### WRITTEN REQUEST
Copy out the records word for word from their first line to the line containing "pos(108,268)", leaving out the pictures.

### DATASET CONTENT
******

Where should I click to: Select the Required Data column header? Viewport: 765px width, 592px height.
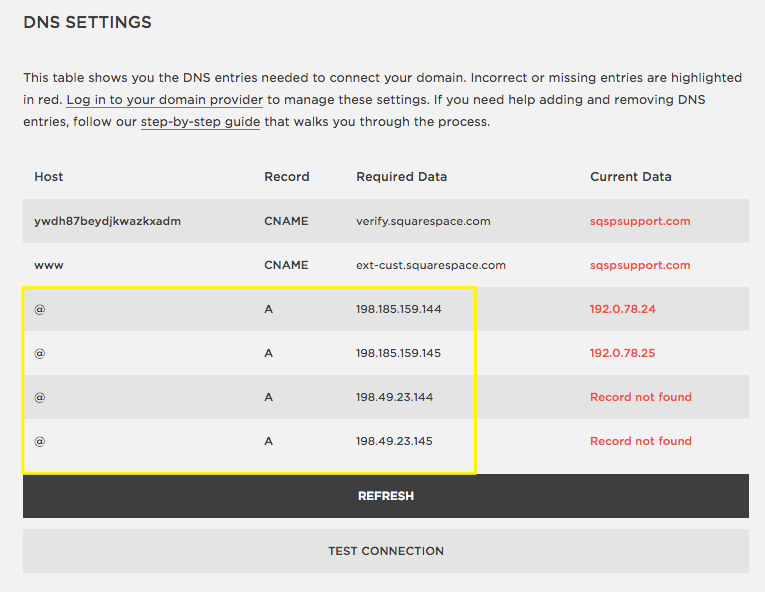[x=401, y=177]
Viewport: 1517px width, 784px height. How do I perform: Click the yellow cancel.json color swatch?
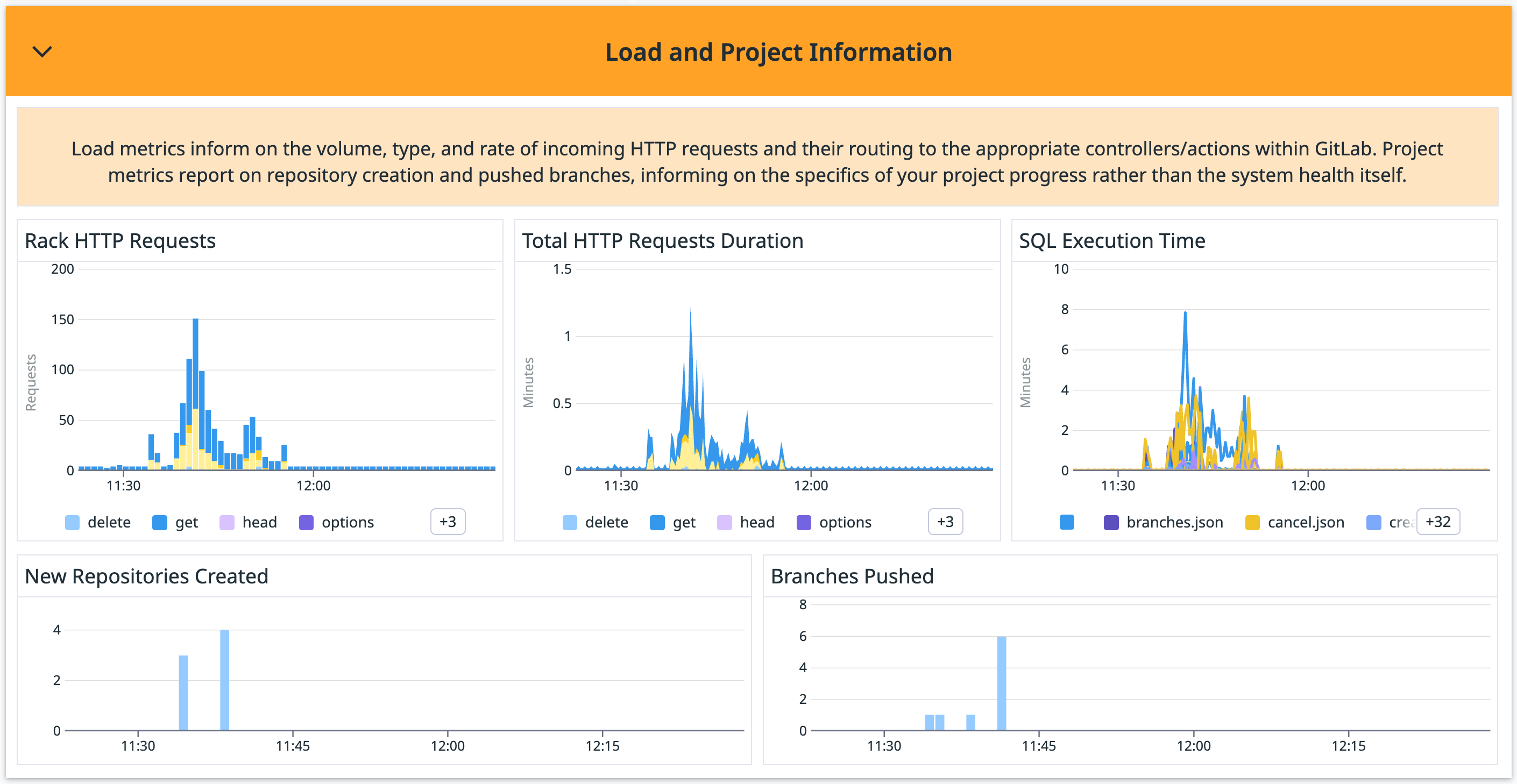tap(1252, 522)
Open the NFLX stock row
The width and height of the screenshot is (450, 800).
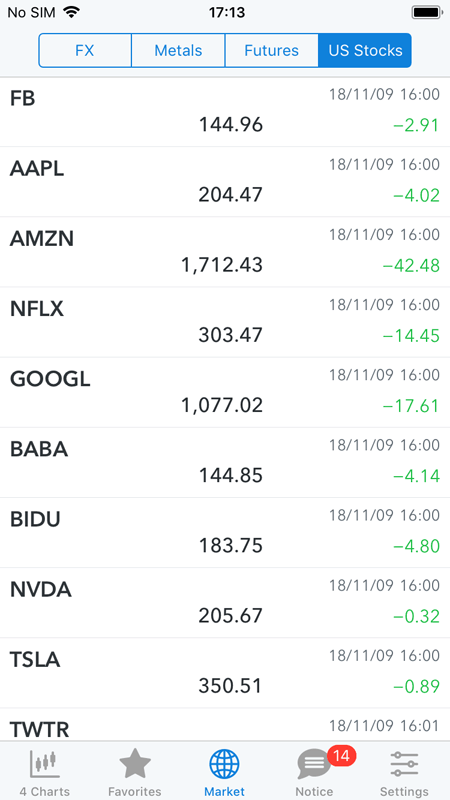(x=225, y=322)
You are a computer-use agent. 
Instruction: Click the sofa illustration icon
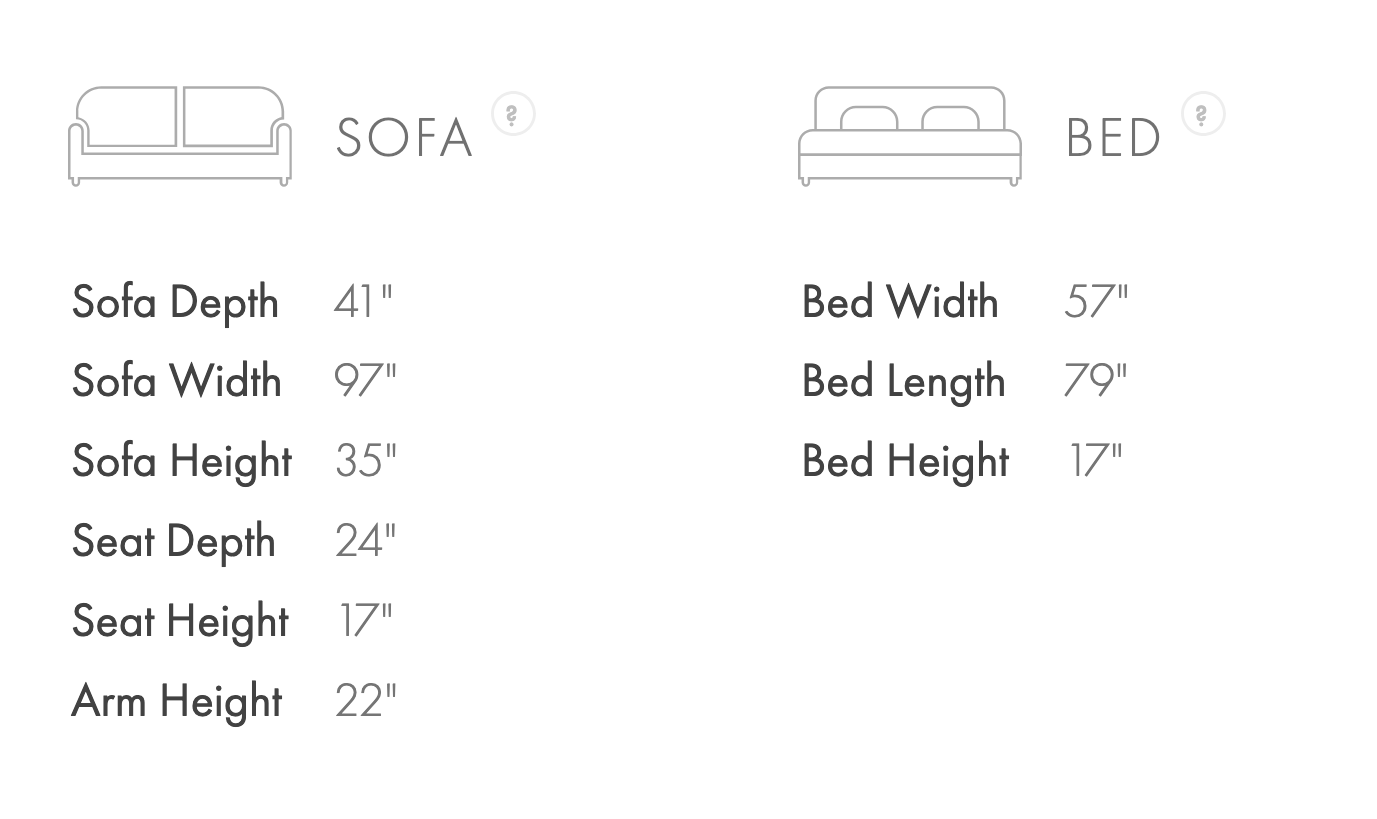(180, 136)
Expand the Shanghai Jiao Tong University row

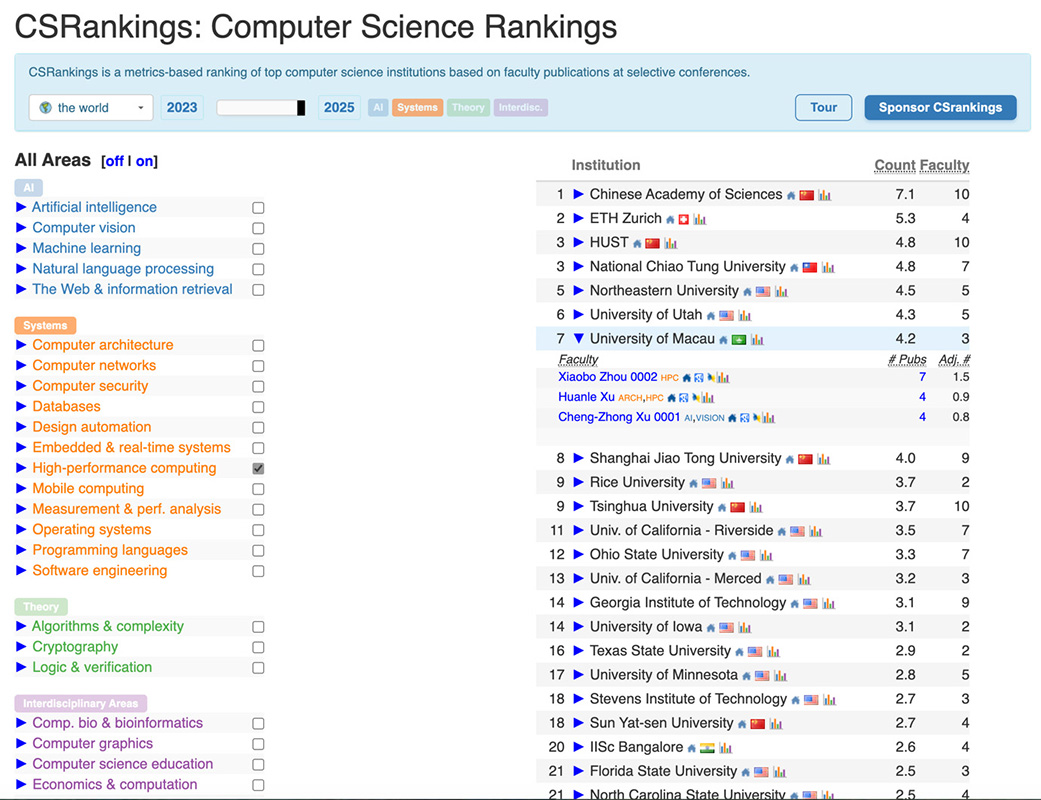(578, 459)
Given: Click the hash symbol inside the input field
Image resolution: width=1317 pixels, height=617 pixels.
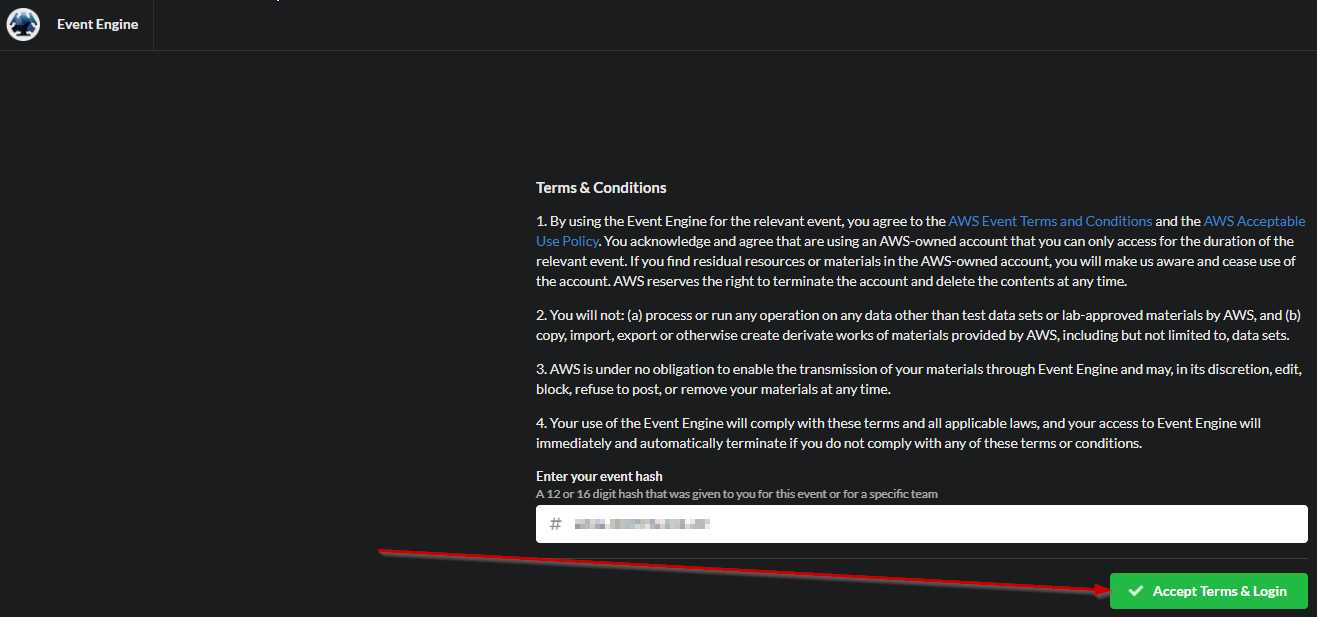Looking at the screenshot, I should tap(556, 524).
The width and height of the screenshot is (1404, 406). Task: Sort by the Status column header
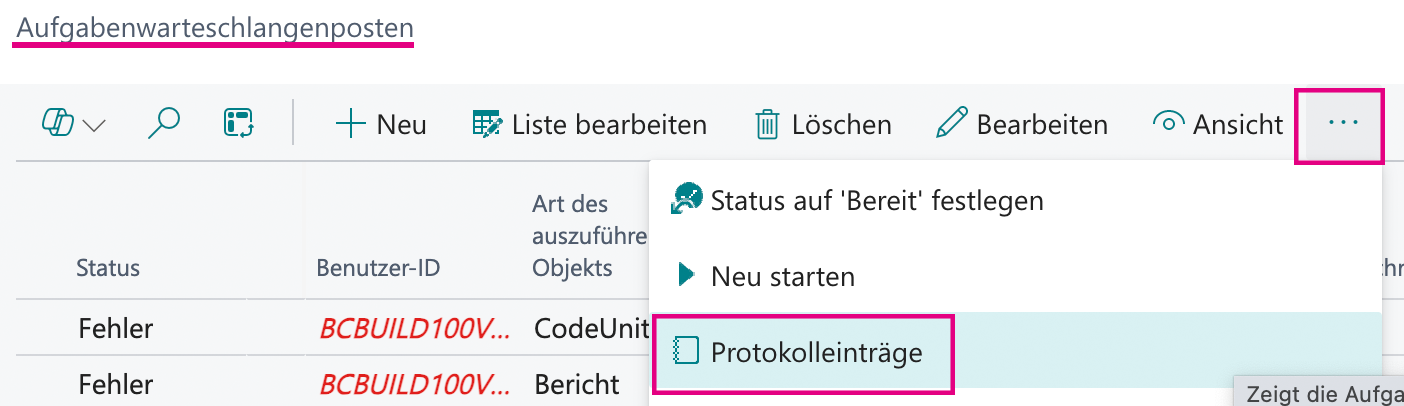pos(108,268)
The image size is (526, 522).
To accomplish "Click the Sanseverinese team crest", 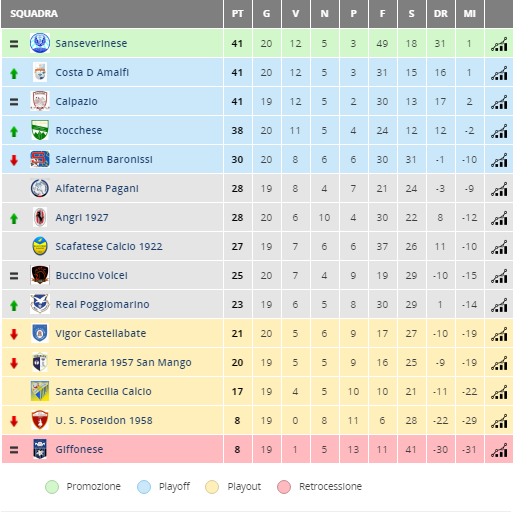I will click(x=40, y=43).
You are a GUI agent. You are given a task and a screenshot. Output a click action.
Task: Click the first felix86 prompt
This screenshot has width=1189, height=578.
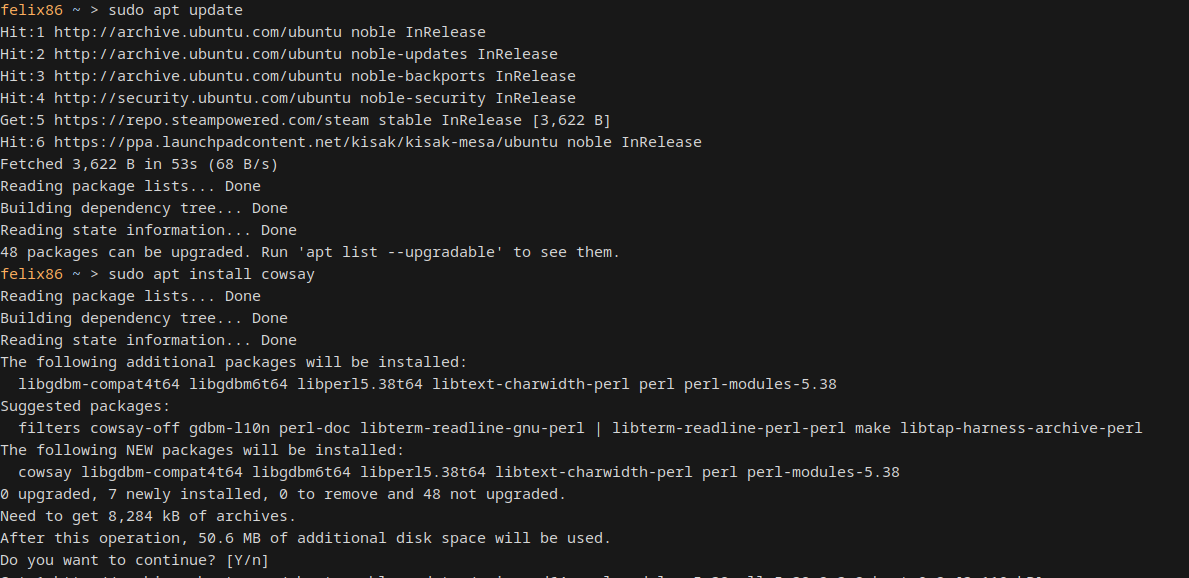click(x=31, y=10)
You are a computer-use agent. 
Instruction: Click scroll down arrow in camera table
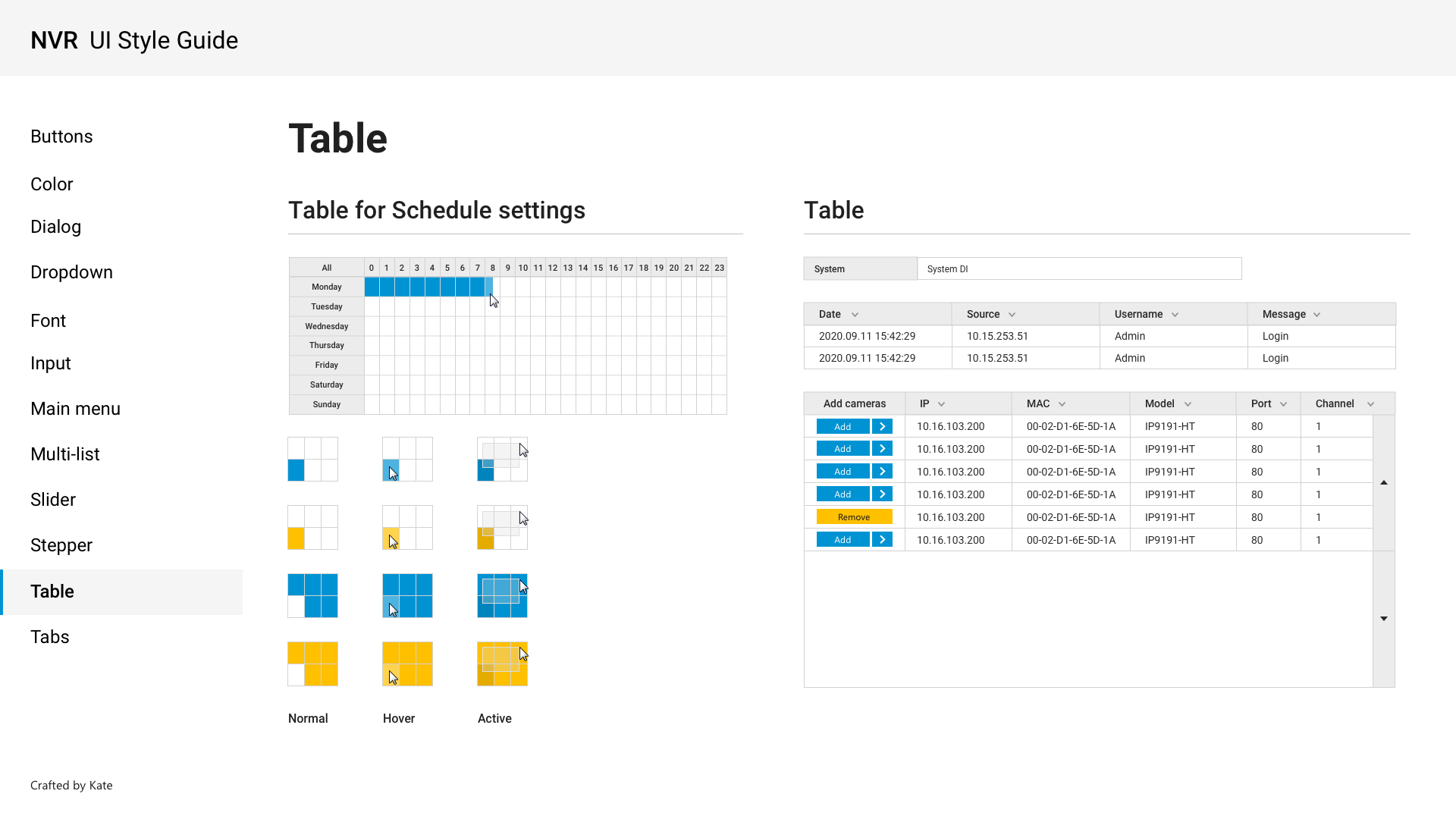pyautogui.click(x=1384, y=619)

******

### EXERCISE RESPONSE
Where should I click to: Select the Required Data column header? Viewport: 765px width, 592px height.
[x=401, y=177]
Viewport: 1517px width, 784px height. How do I perform: Click the yellow cancel.json color swatch?
tap(1252, 522)
Open the NFLX stock row
The width and height of the screenshot is (450, 800).
(x=225, y=322)
You are a computer-use agent. 
Instruction: Click the sofa illustration icon
(180, 136)
Expand the Shanghai Jiao Tong University row

(578, 459)
Given: Click the hash symbol inside the input field
Image resolution: width=1317 pixels, height=617 pixels.
Looking at the screenshot, I should tap(556, 524).
The width and height of the screenshot is (1404, 406). Task: Sort by the Status column header
pos(108,268)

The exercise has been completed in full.